-- begin Selected passage --

So, let me clarify the situations;
(1) If backup_label and recovery.signal exist, the recovery starts safely.
This is the normal case of recovery from the base backup.
(2)If backup_label.pending and recovery.signal exist, as described above,
PANIC error happens at the start of recovery. This case can happen
if the operator forgets to rename backup_label.pending, i.e.,
operation mistake. So, after PANIC, the operator needs to fix her or
his mistake (i.e., rename backup_label.pending) and restart
the recovery.
(3) If backup_label.pending exists but recovery.signal doesn't, the server
ignores (or removes) backup_label.pending and do the recovery
starting the pg_control's REDO location. This case can happen if
the server crashes while an exclusive backup is in progress.
So crash-in-the-middle-of-backup doesn't prevent the recovery from
starting in this idea.
Regards,
--
Fujii Masao
On Tue, Feb 26, 2019 at 12:20 PM Fujii Masao <masao.fujii@gmail.com> wrote:
So, let me clarify the situations;
(1) If backup_label and recovery.signal exist, the recovery starts safely.

-- end Selected passage --
-- begin Material shown --

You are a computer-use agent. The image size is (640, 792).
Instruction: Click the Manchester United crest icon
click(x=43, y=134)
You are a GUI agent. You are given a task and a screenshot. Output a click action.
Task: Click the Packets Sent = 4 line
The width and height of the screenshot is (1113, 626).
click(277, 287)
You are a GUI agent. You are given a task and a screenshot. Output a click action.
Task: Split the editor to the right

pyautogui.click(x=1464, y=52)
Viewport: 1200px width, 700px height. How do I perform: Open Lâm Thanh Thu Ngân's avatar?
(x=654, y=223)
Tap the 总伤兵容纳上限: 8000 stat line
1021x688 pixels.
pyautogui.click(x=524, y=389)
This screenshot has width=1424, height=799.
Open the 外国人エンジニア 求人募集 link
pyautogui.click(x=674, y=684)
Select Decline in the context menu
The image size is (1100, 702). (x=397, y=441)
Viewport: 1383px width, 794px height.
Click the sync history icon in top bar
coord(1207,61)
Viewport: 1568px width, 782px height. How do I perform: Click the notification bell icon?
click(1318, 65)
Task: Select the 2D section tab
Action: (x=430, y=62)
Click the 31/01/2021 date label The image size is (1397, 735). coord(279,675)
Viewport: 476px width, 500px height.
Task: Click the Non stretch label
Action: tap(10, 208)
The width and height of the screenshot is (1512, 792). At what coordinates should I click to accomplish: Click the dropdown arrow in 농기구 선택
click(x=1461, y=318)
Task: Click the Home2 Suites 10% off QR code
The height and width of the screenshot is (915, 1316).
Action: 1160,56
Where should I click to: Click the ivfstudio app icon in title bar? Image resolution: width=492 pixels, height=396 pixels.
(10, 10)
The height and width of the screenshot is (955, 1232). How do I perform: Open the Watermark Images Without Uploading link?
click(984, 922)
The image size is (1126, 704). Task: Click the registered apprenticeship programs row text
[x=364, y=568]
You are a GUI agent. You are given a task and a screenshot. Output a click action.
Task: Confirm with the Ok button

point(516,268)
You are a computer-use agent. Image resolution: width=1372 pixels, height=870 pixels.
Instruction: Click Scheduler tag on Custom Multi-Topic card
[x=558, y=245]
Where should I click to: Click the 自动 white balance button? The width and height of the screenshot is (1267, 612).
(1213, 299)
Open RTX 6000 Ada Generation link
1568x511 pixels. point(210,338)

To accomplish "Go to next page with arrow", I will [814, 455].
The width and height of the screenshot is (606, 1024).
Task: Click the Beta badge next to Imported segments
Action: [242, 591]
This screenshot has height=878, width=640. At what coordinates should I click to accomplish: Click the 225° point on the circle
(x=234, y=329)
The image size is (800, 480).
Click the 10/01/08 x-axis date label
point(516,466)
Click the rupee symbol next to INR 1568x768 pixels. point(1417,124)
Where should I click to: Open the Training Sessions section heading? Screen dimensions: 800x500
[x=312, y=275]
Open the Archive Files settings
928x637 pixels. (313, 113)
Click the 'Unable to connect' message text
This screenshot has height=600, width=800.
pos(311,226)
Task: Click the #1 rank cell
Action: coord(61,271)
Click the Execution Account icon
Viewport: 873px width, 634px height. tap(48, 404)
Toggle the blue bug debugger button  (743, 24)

-- end Material shown --

Can you reproduce, word for word, the part of the message on backup_label and recovery.signal that opens with the words containing "(3) If backup_label.pending" and closes with "in this idea."?

Result of this task:
(3) If backup_label.pending exists but recovery.signal doesn't, the server
ignores (or removes) backup_label.pending and do the recovery
starting the pg_control's REDO location. This case can happen if
the server crashes while an exclusive backup is in progress.
So crash-in-the-middle-of-backup doesn't prevent the recovery from
starting in this idea.